#### [What to produce]
Please print the entries below exactly, from the line with "Piratage de la" through the line with "PUBLICITE SUR ATLANTICO (316, 2401)", including both of those lines and leaving out all others.

#### [Records provided]
# # # # # # #
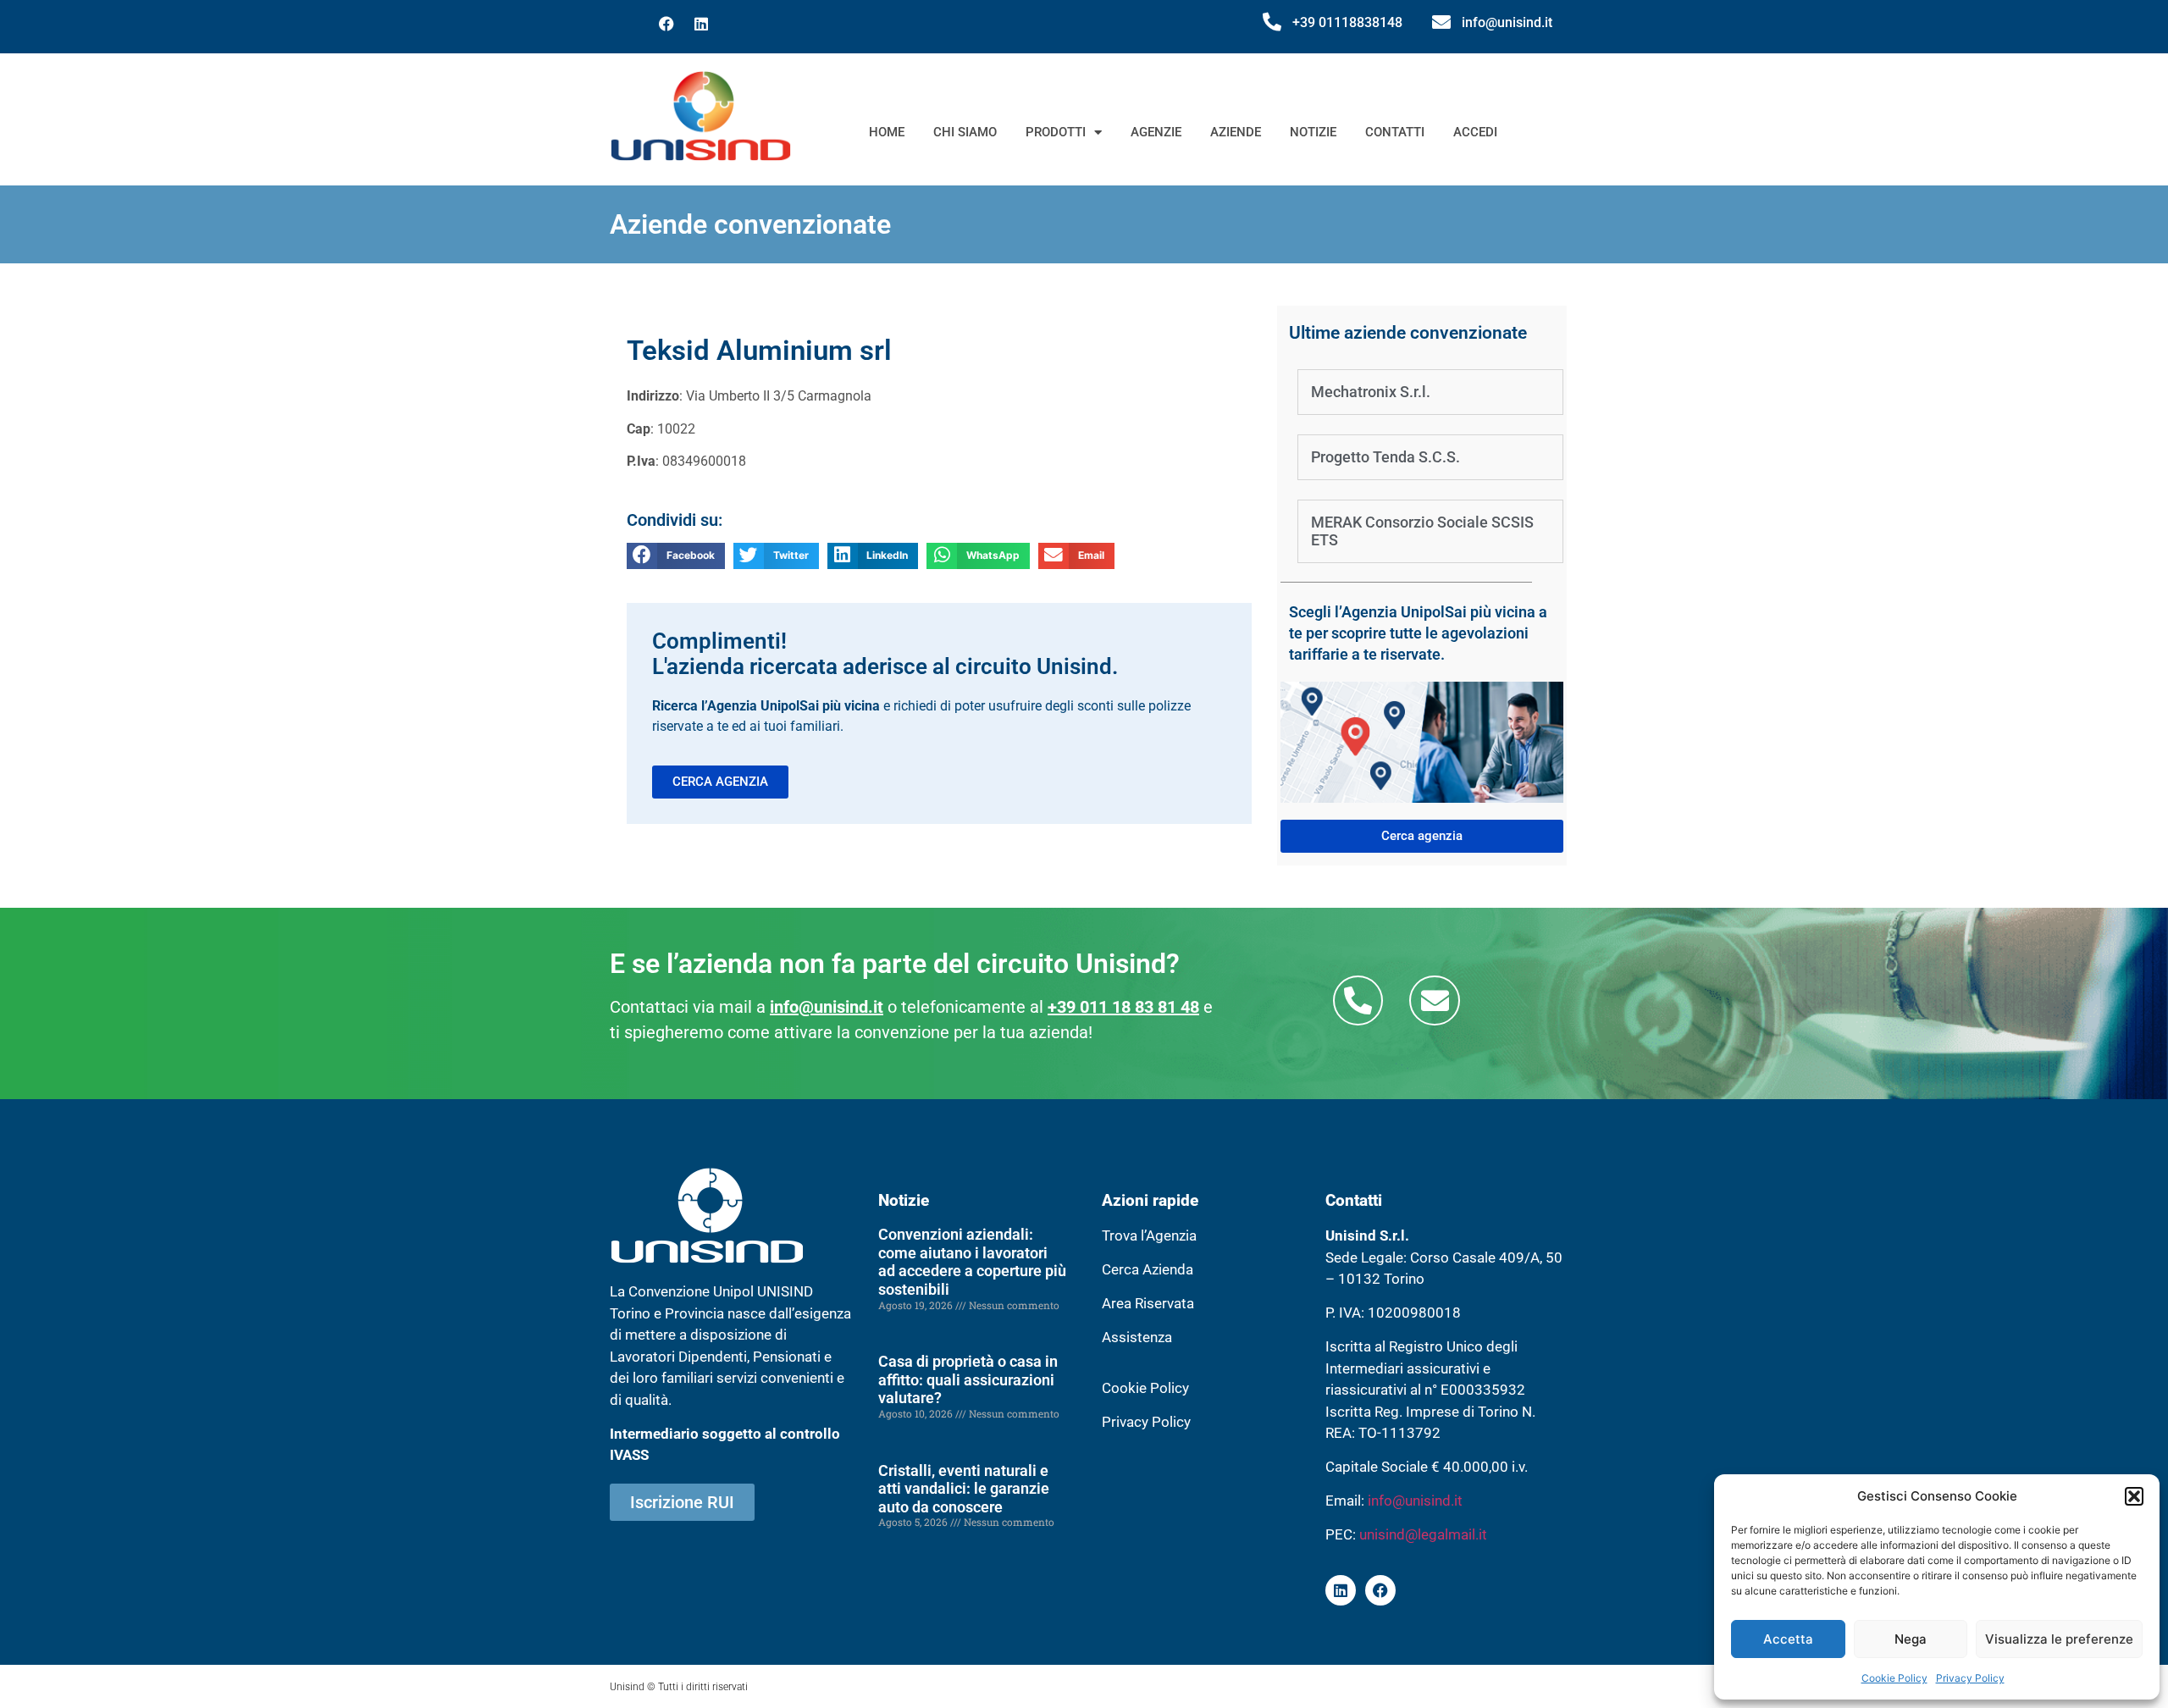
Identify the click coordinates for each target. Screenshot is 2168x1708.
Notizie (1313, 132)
# # # # # # #
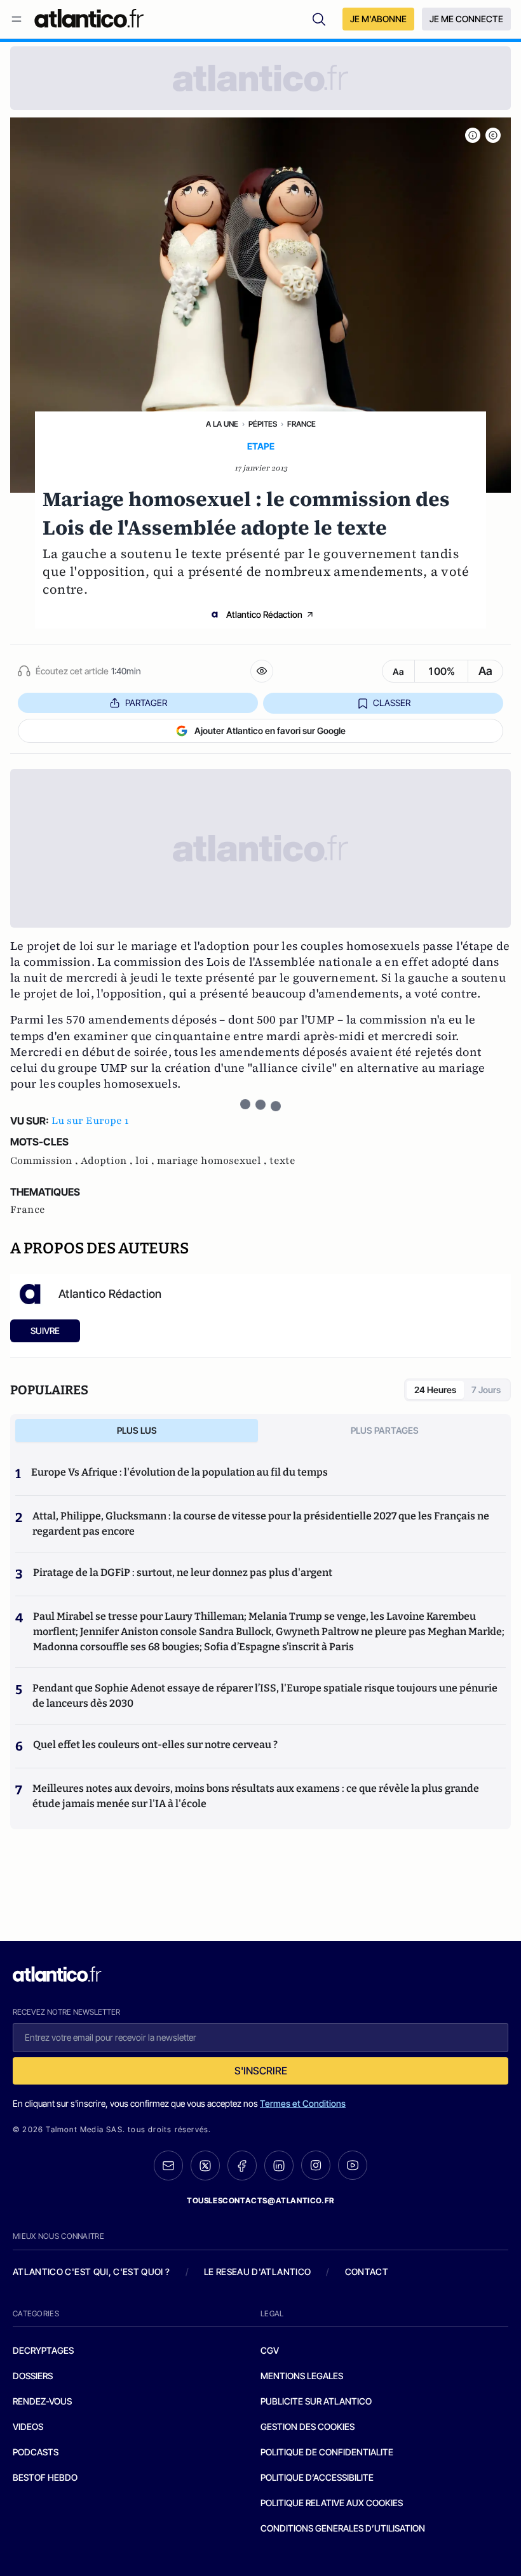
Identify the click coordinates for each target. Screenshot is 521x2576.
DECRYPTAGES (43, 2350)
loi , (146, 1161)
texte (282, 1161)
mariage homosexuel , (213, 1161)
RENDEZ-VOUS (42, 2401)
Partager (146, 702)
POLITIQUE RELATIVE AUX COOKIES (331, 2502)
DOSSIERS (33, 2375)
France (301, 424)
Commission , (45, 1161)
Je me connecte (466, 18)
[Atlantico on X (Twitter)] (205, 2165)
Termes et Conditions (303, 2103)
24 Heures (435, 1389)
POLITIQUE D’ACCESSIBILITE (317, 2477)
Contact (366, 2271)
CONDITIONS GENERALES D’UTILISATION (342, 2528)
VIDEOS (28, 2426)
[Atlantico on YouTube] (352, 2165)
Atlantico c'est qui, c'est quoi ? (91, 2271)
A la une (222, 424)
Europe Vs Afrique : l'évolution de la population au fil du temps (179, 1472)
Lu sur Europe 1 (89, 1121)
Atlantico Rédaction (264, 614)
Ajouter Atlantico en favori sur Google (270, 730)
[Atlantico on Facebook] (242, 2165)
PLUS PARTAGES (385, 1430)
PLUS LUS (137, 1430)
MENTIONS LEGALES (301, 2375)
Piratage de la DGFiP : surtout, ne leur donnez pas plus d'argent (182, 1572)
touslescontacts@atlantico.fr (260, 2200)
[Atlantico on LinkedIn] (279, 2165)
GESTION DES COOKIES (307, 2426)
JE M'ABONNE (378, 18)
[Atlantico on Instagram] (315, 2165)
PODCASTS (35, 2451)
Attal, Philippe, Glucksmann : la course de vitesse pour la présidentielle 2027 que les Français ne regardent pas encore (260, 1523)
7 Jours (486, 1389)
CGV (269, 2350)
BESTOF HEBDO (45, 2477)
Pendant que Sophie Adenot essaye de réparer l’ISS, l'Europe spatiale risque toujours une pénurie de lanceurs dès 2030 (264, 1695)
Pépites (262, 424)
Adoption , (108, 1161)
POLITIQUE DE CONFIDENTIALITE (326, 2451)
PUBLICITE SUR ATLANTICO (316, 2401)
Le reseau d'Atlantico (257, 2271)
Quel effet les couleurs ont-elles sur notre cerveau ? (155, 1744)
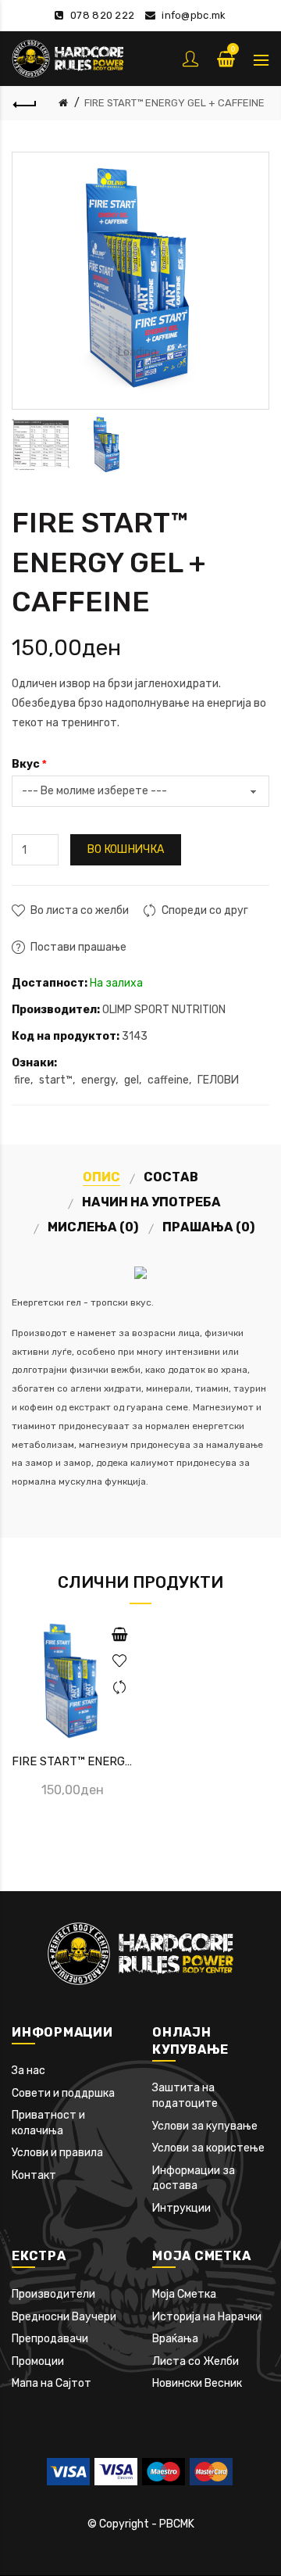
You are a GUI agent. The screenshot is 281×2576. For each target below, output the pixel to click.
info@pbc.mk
# # # # # # #
#### [Exercise answer]
Piratage de la DGFiP : surtout, ne leur donnez pas plus d'argent (182, 1572)
touslescontacts@atlantico.fr (260, 2200)
[Atlantico on LinkedIn] (279, 2165)
GESTION DES COOKIES (307, 2426)
JE M'ABONNE (378, 18)
[Atlantico on Instagram] (315, 2165)
PODCASTS (35, 2451)
Attal, Philippe, Glucksmann : la course de vitesse pour la présidentielle 2027 que les Français ne regardent pas encore (260, 1523)
7 Jours (486, 1389)
CGV (269, 2350)
BESTOF HEBDO (45, 2477)
Pendant que Sophie Adenot essaye de réparer l’ISS, l'Europe spatiale risque toujours une pénurie de lanceurs dès 2030 (264, 1695)
Pépites (262, 424)
Adoption , (108, 1161)
POLITIQUE DE CONFIDENTIALITE (326, 2451)
PUBLICITE SUR ATLANTICO (316, 2401)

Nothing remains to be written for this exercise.